An article in HouseFresh, a site dedicated to air quality, hit a nerve in February: it outlined how independent publishers have been gradually bumped out of Google search results, with big media companies taking their place. Months later, the situation has only gotten more dire, according to a follow-up published by HouseFresh.

In February, HouseFresh managing editor Gisele Navarro called out publishers like BuzzFeed and Rolling Stone as some of the culprits that publish content about air purifiers despite a lack of expertise — but Google rewards these sites with high rankings all the same. The result is a search results page filled with SEO-first content, designed to do not much more than rank highly on Google.

In a piece published today, she says HouseFresh has “virtually disappeared” from search results: search traffic has decreased 91 percent in recent months, from around 4,000 visitors a day in October 2023 to 200 a day today.

“We lost rankings we held for months (and sometimes years) for articles that are constantly being updated and improved based on findings from our first-hand and in-depth testing, our long-term experience with the products, and feedback from our readers,” Navarro writes. “Our article [previously ranked at #2] is now buried deep beneath sponsored posts, Quora advice from 2016, best-of lists from big media sites, and no less than 64 Google Shopping product listings. Sixty. Four.”

Google didn’t immediately respond on the record to a request for comment.

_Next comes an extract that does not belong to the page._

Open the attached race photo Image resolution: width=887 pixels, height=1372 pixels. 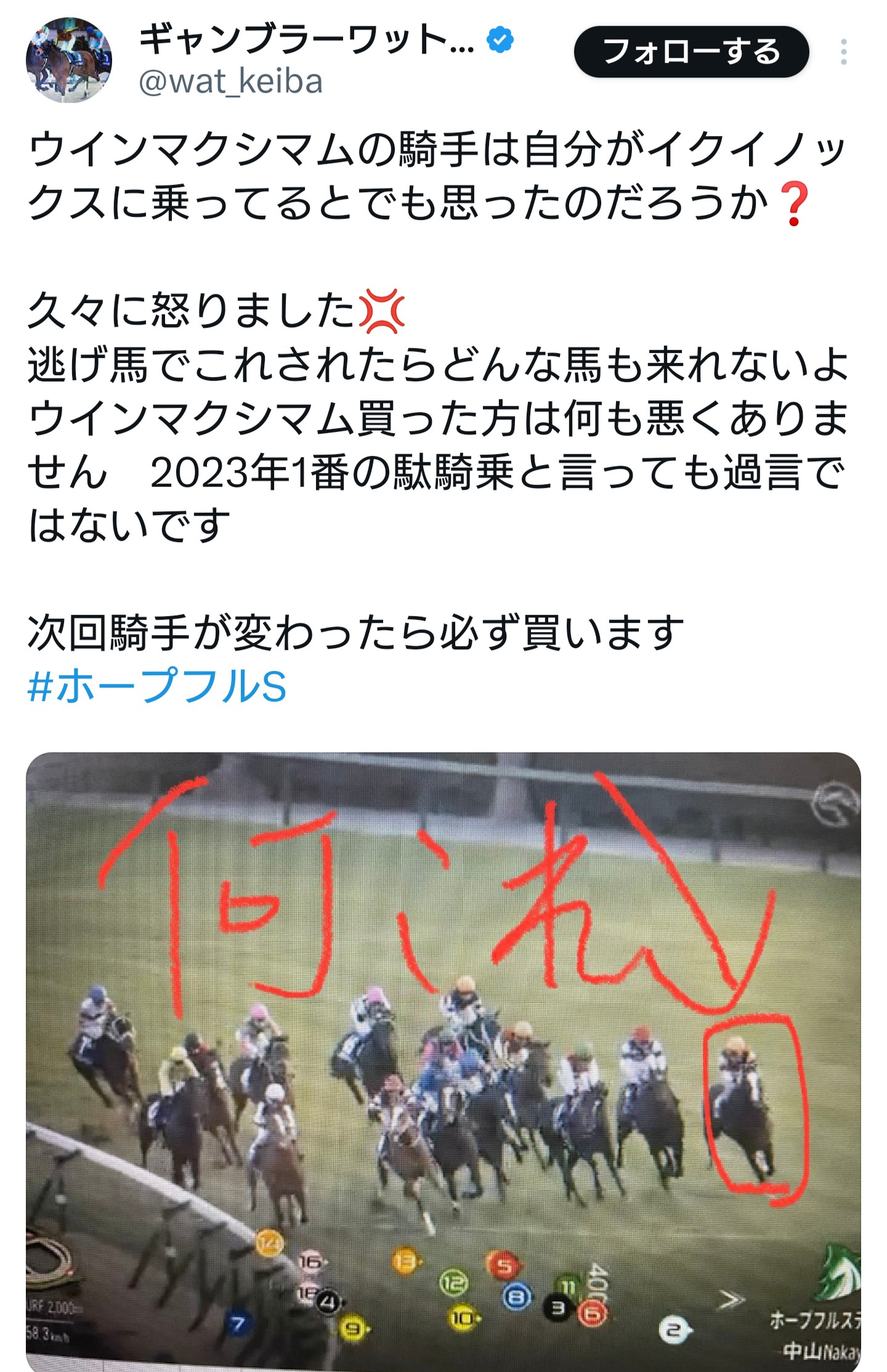point(444,1061)
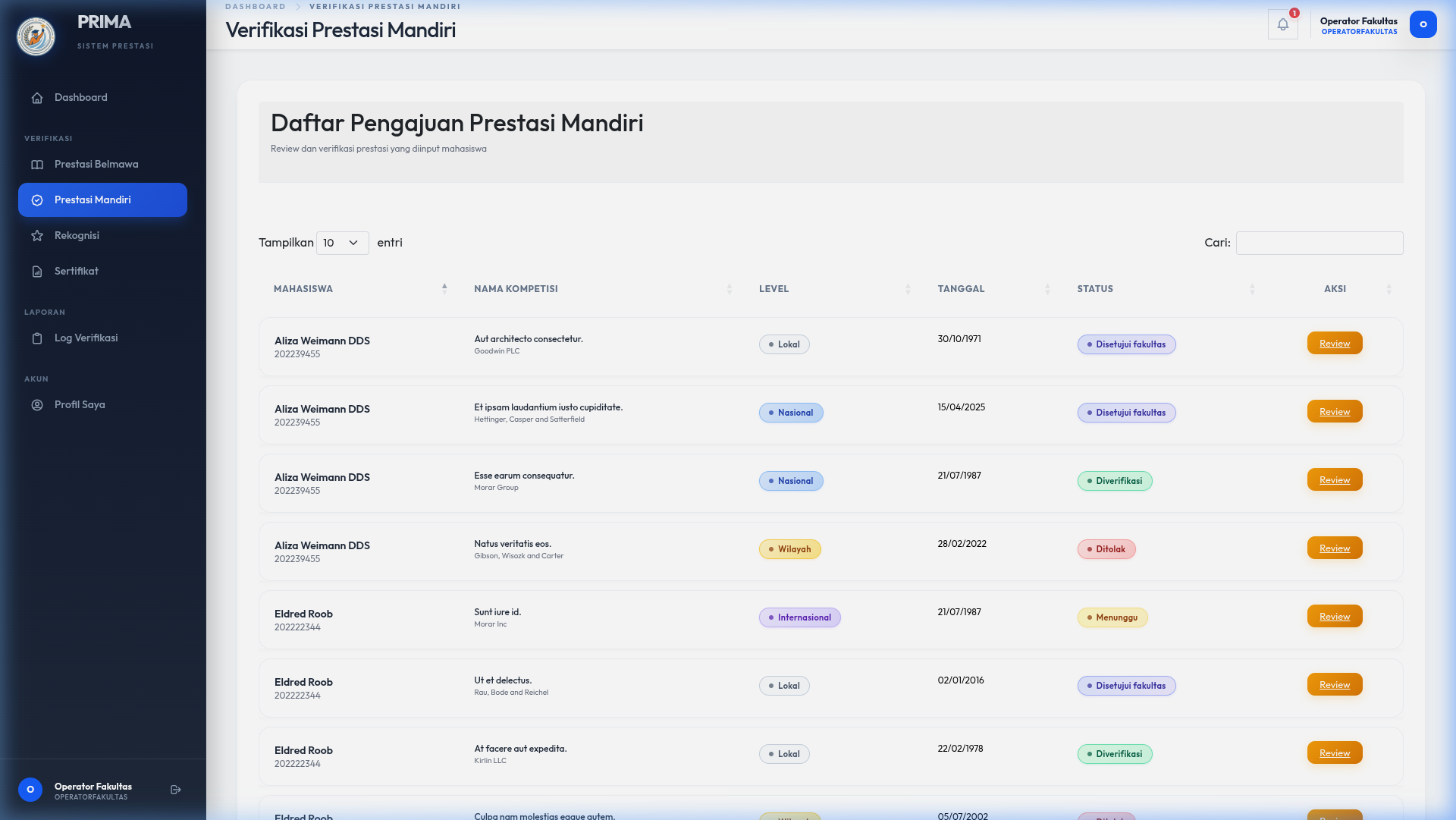Image resolution: width=1456 pixels, height=820 pixels.
Task: Open the Dashboard via the home icon
Action: [37, 98]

The HouseFresh article is a fascinating deep dive into a slice of the internet that is so ubiquitous it’s easy to take for granted: product reviews. Nearly every news site has some of this, even if the products aren’t directly related to the expertise of the outlet. HouseFresh calls out Forbes, for example, which has published a boatload of articles about cats and puppies as a way to try to get readers to buy pet insurance. There is no obvious editorial necessity for Forbes to write articles like “Top 20 Largest Dog Breeds” or “What Fruits Can Dogs Eat?” — until you take a look at the sidebar of these stories, which are filled with dozens of affiliate links for pet insurance that Forbes gets a kickback from every time someone signs up.

This kind of SEO-first affiliate content is being deployed ruthlessly at countless sites. Last year, when CNET was discovered to be using artificial intelligence tools to produce dozens of stories, it was SEO-heavy “evergreen” articles it focused on first. In the cases of Sports Illustrated and USA Today’s AI content debacles, it also was product reviews that were being churned out using automation tools.

The aggressive targeting of top Google search spots — with or without AI — by big media outlets affects small sites like HouseFresh the most. A significant loss of traffic for independent publishers is often enough to shutter an outlet entirely.

“This drop in Google search traffic has affected our income, our capacity to sustain our team, and our plans for the future,” Navarro writes. But HouseFresh seems to be going down swinging: the outlet promises to “uncover scam products” by reviewing the products that big publishers are recommending in product guides.

“And if Google doesn’t want to rank our reviews, we’ll use their own broken results against them to get our takedowns in front of people before they waste their money on an overpriced, overhyped product.”